SQL Server Alert Tuning Basics with SentryOne
Alert systems should notify you of events or states that are meaningful or actionable. However, far too often I find that alerts aren’t tuned, resulting in hundreds or even thousands of email notifications being filed away in an email folder to act as a historical log of what happened at a certain point in time.
The good news is that SentryOne offers plenty of capabilities that allow you to configure alerts to be relevant and meaningful, which is a huge step toward proactively managing SQL Server performance.
I could probably write a book on the importance of alert tuning, but today, I want to focus on some of the basic alert tuning features that you can leverage in SentryOne. In a future blog post, I will address common alert use cases I run into frequently with other SentryOne users.

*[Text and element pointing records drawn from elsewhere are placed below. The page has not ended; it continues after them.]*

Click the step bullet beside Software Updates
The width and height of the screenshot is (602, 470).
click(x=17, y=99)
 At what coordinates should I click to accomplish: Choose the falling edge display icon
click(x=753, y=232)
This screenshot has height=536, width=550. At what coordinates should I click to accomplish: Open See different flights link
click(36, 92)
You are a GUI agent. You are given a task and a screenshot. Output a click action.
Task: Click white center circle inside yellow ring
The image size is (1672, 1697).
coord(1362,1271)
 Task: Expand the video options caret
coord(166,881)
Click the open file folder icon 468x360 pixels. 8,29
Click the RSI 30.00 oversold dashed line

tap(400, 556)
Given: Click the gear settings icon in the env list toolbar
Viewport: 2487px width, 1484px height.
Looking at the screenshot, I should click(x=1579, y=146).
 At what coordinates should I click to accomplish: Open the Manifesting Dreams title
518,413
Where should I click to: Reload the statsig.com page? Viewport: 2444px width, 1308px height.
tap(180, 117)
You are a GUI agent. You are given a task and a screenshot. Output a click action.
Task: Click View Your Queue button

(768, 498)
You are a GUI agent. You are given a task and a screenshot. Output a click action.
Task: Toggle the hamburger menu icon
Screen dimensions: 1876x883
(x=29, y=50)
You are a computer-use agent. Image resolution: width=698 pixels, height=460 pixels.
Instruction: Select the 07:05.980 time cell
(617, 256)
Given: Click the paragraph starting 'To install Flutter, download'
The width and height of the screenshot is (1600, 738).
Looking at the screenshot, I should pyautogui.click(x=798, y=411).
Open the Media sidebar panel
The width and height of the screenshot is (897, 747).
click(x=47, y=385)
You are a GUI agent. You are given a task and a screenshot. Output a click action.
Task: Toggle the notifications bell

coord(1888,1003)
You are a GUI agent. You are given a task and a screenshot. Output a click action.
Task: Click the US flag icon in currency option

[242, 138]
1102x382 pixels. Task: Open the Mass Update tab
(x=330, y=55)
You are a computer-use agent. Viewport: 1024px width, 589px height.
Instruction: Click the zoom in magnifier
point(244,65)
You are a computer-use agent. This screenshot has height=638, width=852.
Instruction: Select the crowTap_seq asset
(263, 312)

To set up effective alerts, you must understand that you can leverage the Topology you create in the Navigator pane to override and modify conditions and settings at various levels. The level or object you select in the Navigator pane defines the scope for the conditions shown in the Conditions and Settings panes. The screenshot below shows the selected level indicated at the top of the Conditions pane.
Defining the Scope of Conditions Shown in the Conditions Pane by Selecting a Group of Targets in the Navigator Pane
The level you select can be based on environment, application, workload type, or any combination of these and other classifications. You can even drill down to specific jobs, SSRS reports, etc.
For example, maybe you don’t want to receive alerts related to activity on your Development targets. Or, perhaps you want to be alerted on blocking at 15 seconds for your OLTP targets, but one minute for your Reporting targets. You can address these and other situations by organizing the Topology in a way that supports your alerting needs.
Although leveraging the Topology is quite powerful, it might not cover every situation. What if our logical groupings have inherently separated like objects? Take the following situation as an example. We have a Development group and a Production group. Under each group, there are OLTP and Reporting targets. If I want to make a broad change to conditions or settings for all my OLTP or Reporting servers, I might think I am out of luck because I have segregated my targets by environment levels. Well, have no fear, Object Groups are here!
Example of the Topology Grouping Inherently Separating Like Objects
Object Groups allow you to group monitored objects within SentryOne above and beyond the traditional Topology. In our example situation, I can put my OLTP and Reporting targets into an Object Group and make a modification or explicitly define conditions and settings at the Object Group level.
Example of Object Groups
Keep in mind that because Object Groups are outside the Topology, you don’t override conditions at the Object Group level. You can explicitly add and modify conditions and/or settings as needed at the Object Group level. These conditions and settings are honored above all else, including global conditions and settings, for the related objects.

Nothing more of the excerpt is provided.